In keeping with the consensus opinion that CMA is a first-tier test for individuals with congenital anomalies and developmental disabilities, the ACMG practice guidelines titled “Clinical genetics evaluation in identifying the etiology of autism spectrum disorders” consider CMA to be a first-tier test in place of a karyotype (Schaefer, 2013).
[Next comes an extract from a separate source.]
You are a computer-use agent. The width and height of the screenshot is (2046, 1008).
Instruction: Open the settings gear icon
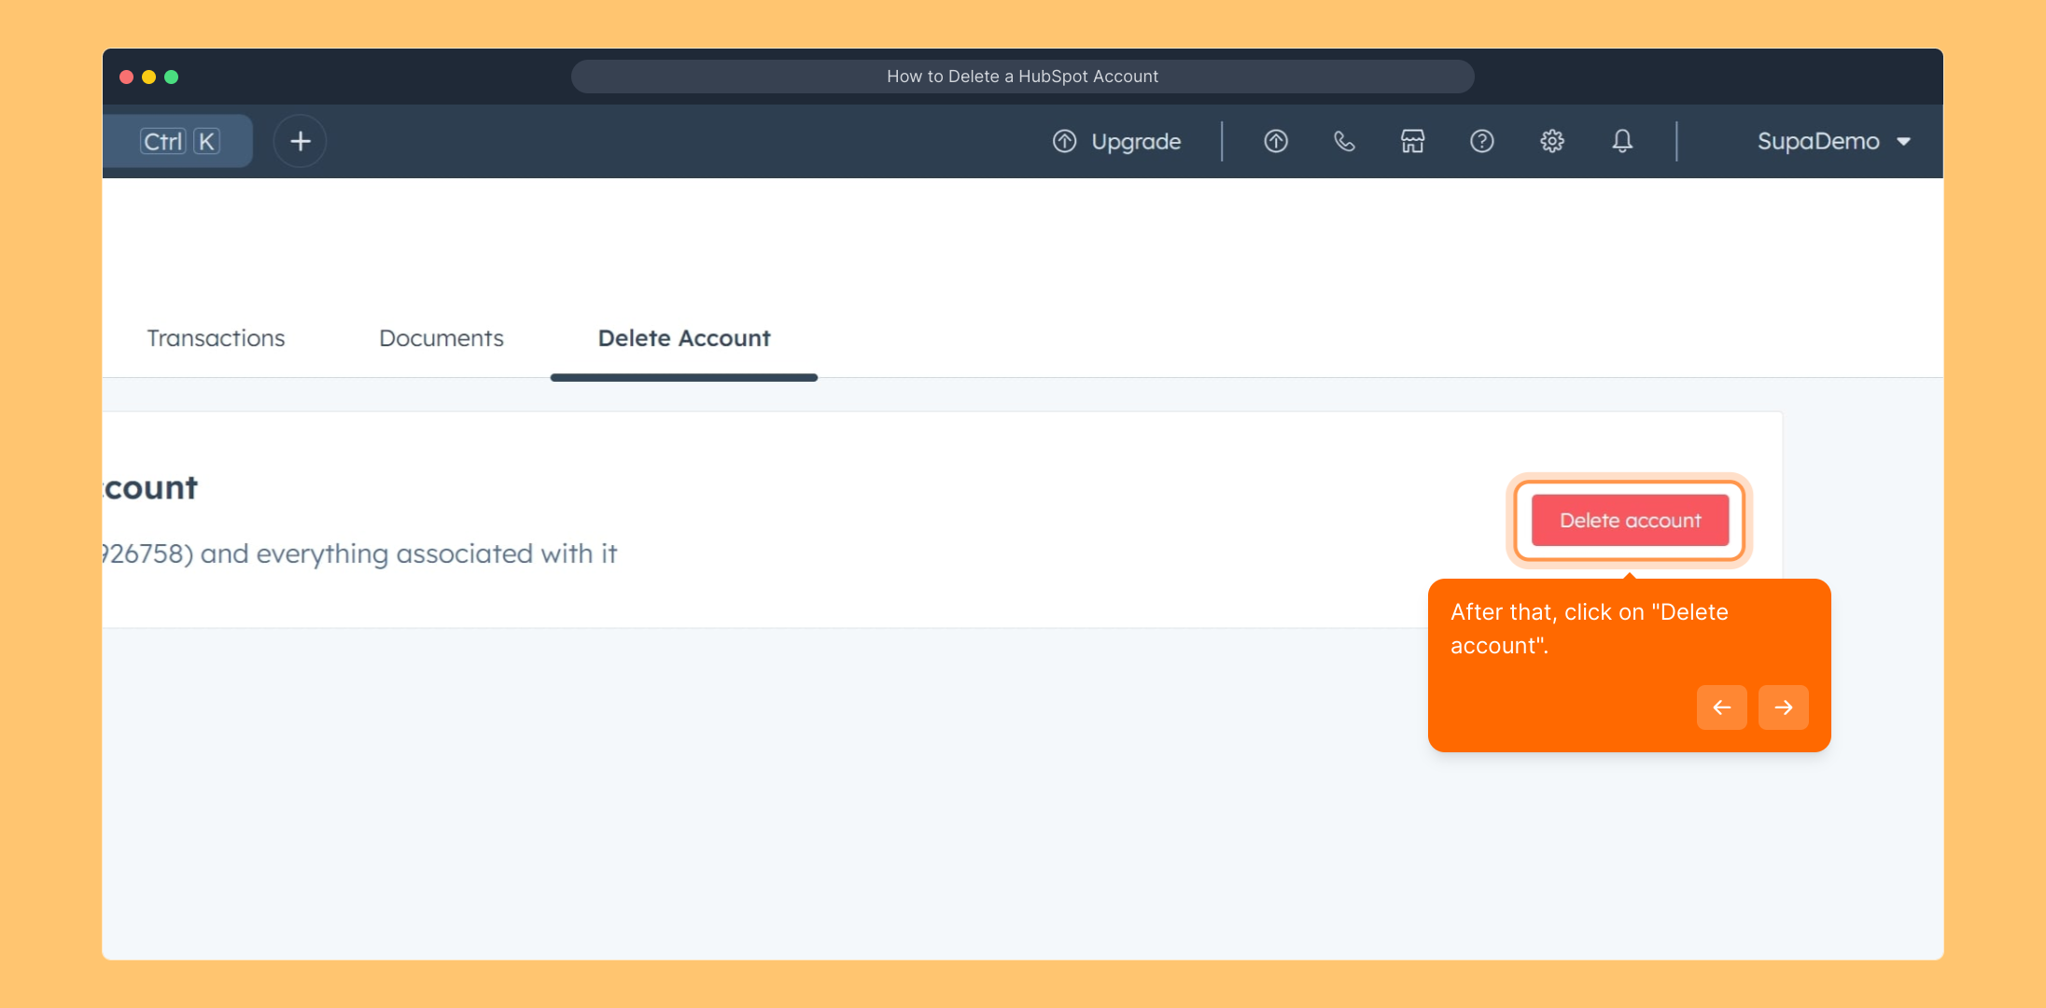pyautogui.click(x=1551, y=141)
Prenatal Diagnosis (Invasive Prenatal Testing and Fetal Demise)
A 2013 Committee Opinion of the American College of Obstetricians and Gynecologists (ACOG) addressed the use of CMA in prenatal diagnosis, prompted by the results of a study of 4406 women undergoing prenatal diagnosis using both CMA and karyotyping (Wapner, 2012).  The authors reported that in samples with normal karyotypes, CMA revealed deletions or duplications in 6% with a structural anomaly and in 1.7% of those whose indication for testing was advanced maternal age or positive maternal serum screening, validating the increased sensitivity of CMA.  The technique used in this study was aCGH.  The 2013 ACOG recommendations were replaced in 2016 by an ACOG and Society for Maternal-Fetal Medicine (SMFM) Committee Opinion on Microarrays and Next-Generation Sequencing Technology, which includes the following recommendations and conclusions regarding the use of CMA:   

Similar to the recommendations above, in a separate document the SMFM recommends “that chromosomal microarray analysis be offered when genetic analysis is performed in cases with fetal structural anomalies and/or stillbirth and replaces the need for fetal karyotype in these cases (GRADE 1A)” (SMFM, 2016).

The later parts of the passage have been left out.